Sherri Rose is an NSF Mathematical Sciences Postdoctoral Research Fellow at the Johns Hopkins Bloomberg School of Public Health. She recently completed her Ph.D. in biostatistics at the University of California, Berkeley where her doctoral work was honored with the Evelyn Fix Memorial Prize. Her research interests include causal inference, prediction, and applications in rare diseases.
From the Authors
When we started writing this book we went back and forth debating the level we were trying to target. Should we generate a textbook that was more like an epidemiology text and would be broadly accessible to a greater number of applied readers with less formal statistical training? Should we develop a purely theoretical text that would mostly be of interest to a certain subset of statisticians? Ultimately, we struck a level that is somewhere in between these two extremes. Since there is no other book on targeted learning, we could not escape the inclusion of statistical formalism. However, we also did not want to lose all accessibility for nontheoreticians. This led to a book that begins with six chapters that should be generally readable by most applied researchers familiar with basic statistical concepts and traditional data analysis. That is not to say many topics won’t be new and challenging, but these chapters are peppered with intuition and explanations to help readers along. The book progresses to more challenging topics and data structures, and follows a recognizable pattern via a road map for targeted learning and the general description of each targeted estimator. Thus, applied readers less interested in why it works and more interested in implementation can tease out those parts. Yet, mathematicians and theoretical statisticians will not get bored, as extensive rigor is included in many chapters, as well as a detailed appendix containing proofs and derivations. Lastly, this book is unique in that it also contains generic viagra rating, yet it is not a traditional edited text. As the authors of Targeted Learning, we have spent significant time crafting and reworking each of the contributed chapters to have consistent style, content, format, and notation as well as a familiar road map. This yields a truly cohesive book that reads easily as one text.
old viagra prescription
A new one-day course, Targeted Learning: Causal Inference for Observational and Experimental Data, will be presented at the 2012 buy levitra vardenafil (JSM) this summer in San Diego, CA on July 29, 2012. More details will be provided as they are available. See the cheapest levitra professional page for a summary of the three-day Fall short course sponsored by the cheap levitra paypal and the viagra canadian women as well as downloadable slides, code, and an outline for that course.

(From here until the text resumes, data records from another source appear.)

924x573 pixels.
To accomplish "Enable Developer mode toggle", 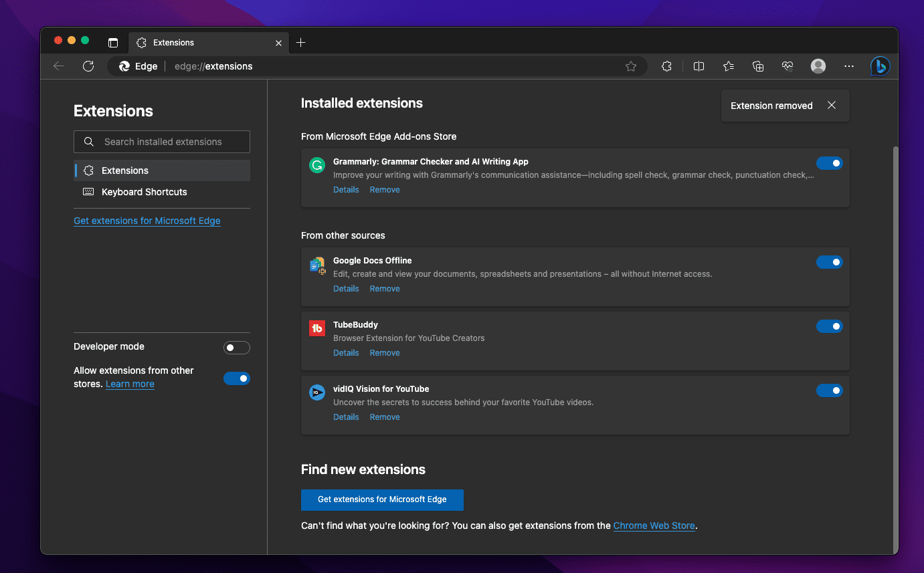I will tap(236, 347).
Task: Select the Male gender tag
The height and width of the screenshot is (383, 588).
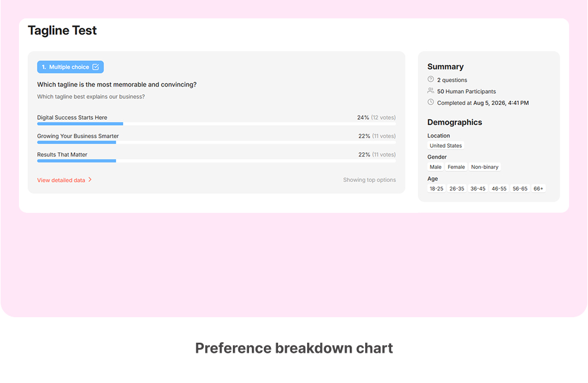Action: (436, 167)
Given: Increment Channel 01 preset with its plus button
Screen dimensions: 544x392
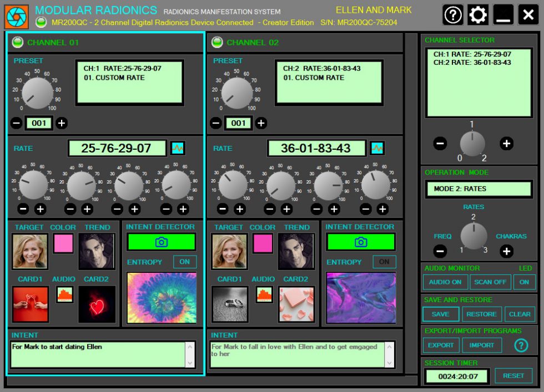Looking at the screenshot, I should point(61,123).
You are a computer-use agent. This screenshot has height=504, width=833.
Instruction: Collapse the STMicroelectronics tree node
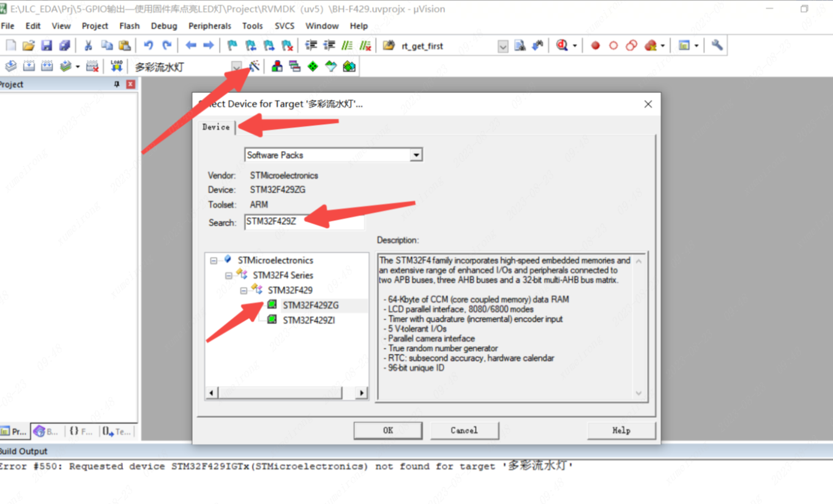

"Targeted Learning, by Mark J. van der Laan and Sherri Rose, fills a much needed gap in statistical and causal inference. It protects us from wasting computational, analytical, and data resources on irrelevant aspects of a problem and teaches us how to focus on what is relevant – answering questions that researchers truly care about."
-Judea Pearl, UCLA
"In summary, this book should be on the shelf of every investigator who conducts observational research and randomized controlled trials. The concepts and methodology are foundational for causal inference and at the same time stay true to what the data at hand can say about the questions that motivate their collection.”